Let’s use use R to find the average of the ‘Measure’ values in our test table. Here is the stored procedure call:
EXEC sp_execute_external_script @language=N'R', @script=N'OutputDataSet <-data.frame(mean(InputDataSet$Measure))', @input_data_1=N'SELECT Measure FROM dbo.RTest' WITH RESULT SETS (([Average] tinyint NULL));
The ‘sp_execute_external_script’ stored procedure is used to execute R code. In the @language parameter we specify ‘R’ since we want to run R code. In the @input_data_1 parameter, we specify the data set that we want to pass in, in this case we select all of the records from our 1 column table. The @script parameter is where we place the R code. Any data returned by the code in the @input_data_1 parameter is visible in our R code as ‘InputDataSet’ (We can use a different name by specifying in a different parameter, but we’ll go with the defaults to keep it simple).

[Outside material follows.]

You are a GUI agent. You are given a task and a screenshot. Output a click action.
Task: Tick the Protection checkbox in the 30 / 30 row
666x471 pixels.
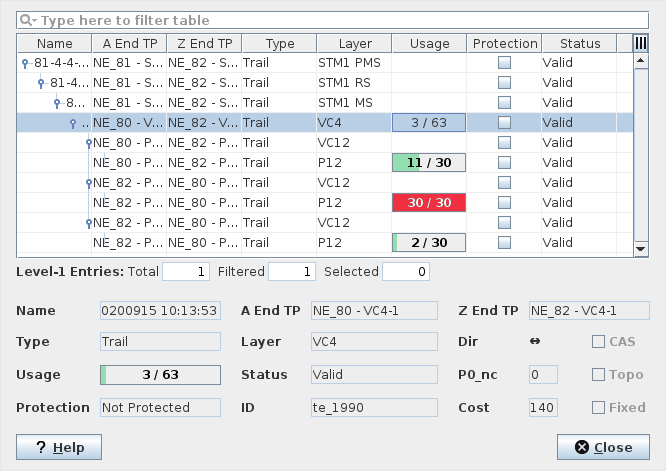coord(505,203)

Even though our input data set has only one attribute (Measure), it should be specified, InputDataSet$Measure. We use the R function mean to find the mean value of all of the Measure values. So even though it is a scalar value being returned, it needs to be converted to a data frame, which is assigned to the default output variable OutputDataSet.
For the output, we use RESULT SETS to specify the name, data type and nullability of each attribute in the data set. In this case, we get the value 5 as ‘Average’.
Installing R Packages:
One of the powerful things about R is all of the external libraries of functionality that are freely available to use. If we want to explore machine learning or advanced statistical functions, we’ll need to find and install these packages.
RStudio Support has a list of the most popular R packages.
Once we find a package that we’d like to use, we’ll need to download and install it. We’ll install stringr, which has regular expression and other string manipulation functionality.
Running install.packages in the sp_execute_external_script proc didn’t work for me, I got a message that the package wasn’t available.
SQL Server Central – Installing R packages in SQL Server R Services gives some other options to install packages.
I ended up using the R command line option to install stringr. Since the package was dependent on two other packages, they were retrieved and installed as well.